Today marks the twenty-second anniversary of the day my radiologist called and told my parents, “We got it all.” I wasn’t home at the time, and this pre-dated cell phones, so the way my parents chose to tell me the news was by banging pots and pans as I drove up the driveway. I got out of the car to the clanging of spoons on metal, and my parents rushed toward me to tell me that I was cancer-free.

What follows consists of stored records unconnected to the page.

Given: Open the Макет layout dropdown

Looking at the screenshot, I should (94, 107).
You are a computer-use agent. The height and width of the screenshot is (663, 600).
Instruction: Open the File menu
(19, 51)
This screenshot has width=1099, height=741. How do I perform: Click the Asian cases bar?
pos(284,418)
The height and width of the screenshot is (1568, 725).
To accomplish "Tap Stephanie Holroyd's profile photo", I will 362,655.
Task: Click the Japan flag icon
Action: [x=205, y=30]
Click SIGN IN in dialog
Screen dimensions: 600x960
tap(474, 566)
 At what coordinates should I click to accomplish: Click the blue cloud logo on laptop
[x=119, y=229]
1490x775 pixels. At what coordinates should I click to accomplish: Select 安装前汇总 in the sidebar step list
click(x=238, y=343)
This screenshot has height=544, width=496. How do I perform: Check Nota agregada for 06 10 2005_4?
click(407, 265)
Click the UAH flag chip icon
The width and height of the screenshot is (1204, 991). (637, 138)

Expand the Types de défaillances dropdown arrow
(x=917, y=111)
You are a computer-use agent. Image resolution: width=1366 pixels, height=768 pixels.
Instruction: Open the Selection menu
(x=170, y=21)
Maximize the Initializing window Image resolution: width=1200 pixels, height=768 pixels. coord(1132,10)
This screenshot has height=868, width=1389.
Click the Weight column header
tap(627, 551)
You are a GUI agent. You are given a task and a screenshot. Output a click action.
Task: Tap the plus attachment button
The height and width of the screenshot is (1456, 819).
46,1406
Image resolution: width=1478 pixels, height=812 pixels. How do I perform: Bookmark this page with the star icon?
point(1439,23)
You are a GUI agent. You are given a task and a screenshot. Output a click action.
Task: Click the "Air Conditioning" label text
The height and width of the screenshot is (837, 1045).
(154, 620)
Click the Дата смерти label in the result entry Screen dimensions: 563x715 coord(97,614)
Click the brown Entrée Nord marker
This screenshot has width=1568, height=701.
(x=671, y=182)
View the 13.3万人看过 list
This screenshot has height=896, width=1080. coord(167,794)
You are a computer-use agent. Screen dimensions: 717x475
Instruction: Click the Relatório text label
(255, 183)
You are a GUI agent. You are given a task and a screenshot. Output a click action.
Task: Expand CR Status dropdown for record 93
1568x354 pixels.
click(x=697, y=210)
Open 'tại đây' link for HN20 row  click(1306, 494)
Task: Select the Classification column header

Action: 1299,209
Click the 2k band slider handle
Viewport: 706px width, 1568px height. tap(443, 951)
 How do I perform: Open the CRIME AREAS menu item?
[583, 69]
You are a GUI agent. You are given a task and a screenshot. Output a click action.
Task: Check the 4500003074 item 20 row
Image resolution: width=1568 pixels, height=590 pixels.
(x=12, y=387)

(Truth be told, I don’t know the exact date, only that it was during my high school’s Regents Week, which is around this time of year. I chose this particular date to celebrate the anniversary because it also happens to be my half-birthday.)
Cancer-Time
It was 1999. I was a senior in high school, preparing for auditions at music colleges. In the past three-and-a-half years, I’d made great friends, gotten good grades, joined the marching band, and played Mae Peterson in “Bye, Bye, Birdie.” I’d gone to prom with my boyfriend, taken school trips to Broadway and played solos in concerts. Woven among those wonderful memories, though, was a chain of cancer-battles. Four surgeries, from July 1995 to August 1998; three treatments with radioactive iodine that required me to isolate in a clean room for 4 days (yes, folks, I was quarantining way before 2020); countless doctor’s appointments, ultrasounds, and tests. It was hard on my family. It was harder on me than I allowed myself to process at the time.
I handled it in a rudimentary, teenaged-brain way, by compartmentalizing. “This is the cancer-time,” I’d say before another hospital stay. “This is my real life,” I’d insist before going back to school. Many of my friends knew very little about it. My best friend was one of the few allowed into both spaces (as I wrote about in “Dr. Pepper,” recently published by Barnstorm Journal). My bandmates helped me simply by being there and absorbing my emotion through music (as I expressed in my essay “The Band Room,” performed at Lincoln Center in January 2020).
Of course, I didn’t know that day in the driveway that the cancer-time had truly ended. It was only the first good news. There would be scares later, routine ultrasounds that showed enlarged lymph nodes that led to biopsies. This happened twice. Both turned up negative. I’ve been lucky, and I’ve been blessed. If I get sick again, I’ll have the support I need. I’ll know how to deal with it emotionally as well as physically.
Celebrate!
Today I woke up and decided to do all of my favorite things (within the confines of 2021 restrictions, of course). I wrote in my journal, did a long (virtual) step aerobics class, and snuggled with my kids. I’m making a loaf of bread that I started fermenting on Inauguration day (I named it Harris, after Kamala). I’m listening to a playlist of happy music all morning. Tonight I’m serving my great-grandmother’s two-day chicken soup. I feel grateful for a body that has energy and good health even without a thyroid, for a mind that sparks creatively and communicates her feelings much better than at seventeen. I’m grateful for the ability to make good food to share with my family. And most of all, I’m grateful for that family– old and new, chosen and born– who made these twenty-two years so precious.
What a wonderful thing to celebrate! I’m so happy for you. I enjoyed reading “Dr. Pepper,” and learning more about your cancer and beautiful long-term friendship with Laura and somehow I had not heard your reading of “The Band Room,” though I do remember you doing it. A well-deserved honor.
Thank you, Kathy! It’s good to find things to celebrate in this difficult year. I appreciate you taking the time to read and listen to the essays, too! Hope you’re doing well!
Congratulations Leanne! What a great milestone!! I enjoyed reading Dr. Pepper and The Band Room is one of my favorites.
Thank you, Lucille! Medical milestones are worth celebrating, as you know! I hope things are going well for you this week. Can’t wait to talk soon!
This is joyful and welcome news. Sending a virtual fist bump!
Thank you, Ed! It’s so meaningful to have a forum to express some of these memories and feelings. I will always treasure “The Band Room” for that– and I would never have written it if not for Read650’s submission call.